A new technique using fluorescence in living plant tissue and computer algorithms will contribute to better models for understanding how plants develop at a cellular level.

The new technique enables researchers to study how plant cells grow, divide and communicate with each other to form highly complex and specialised cellular networks. The newly developed technique will allow them to gain a greater understanding of plants’ ability to execute genetic codes and thereby coordinate their actions.

Image showing a root using the fluorescent technique

Plants are capable of creating far more sophisticated functional structures than any man-made materials and do it in a renewable way, which if it could be harnessed, would also be potentially very cheap.
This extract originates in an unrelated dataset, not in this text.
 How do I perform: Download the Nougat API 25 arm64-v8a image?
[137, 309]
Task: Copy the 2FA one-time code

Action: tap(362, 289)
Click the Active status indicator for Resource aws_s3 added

By creating techniques allowing ever more detailed study of the cellular activity of plants, scientists believe it may be possible to reprogramme living systems - which has given rise to an emerging field known as synthetic biology; applying engineering principles to the building blocks of organic life. Synthetic biology is currently in its infancy and there is a need for improved techniques for measuring biological parameters within living cells.

This scientific breakthrough, developed by Dr Lionel Dupuy of the James Hutton Institute and colleagues from the University of Cambridge, may lead to the development of improved crop varieties through synthetic biology and genetic engineering.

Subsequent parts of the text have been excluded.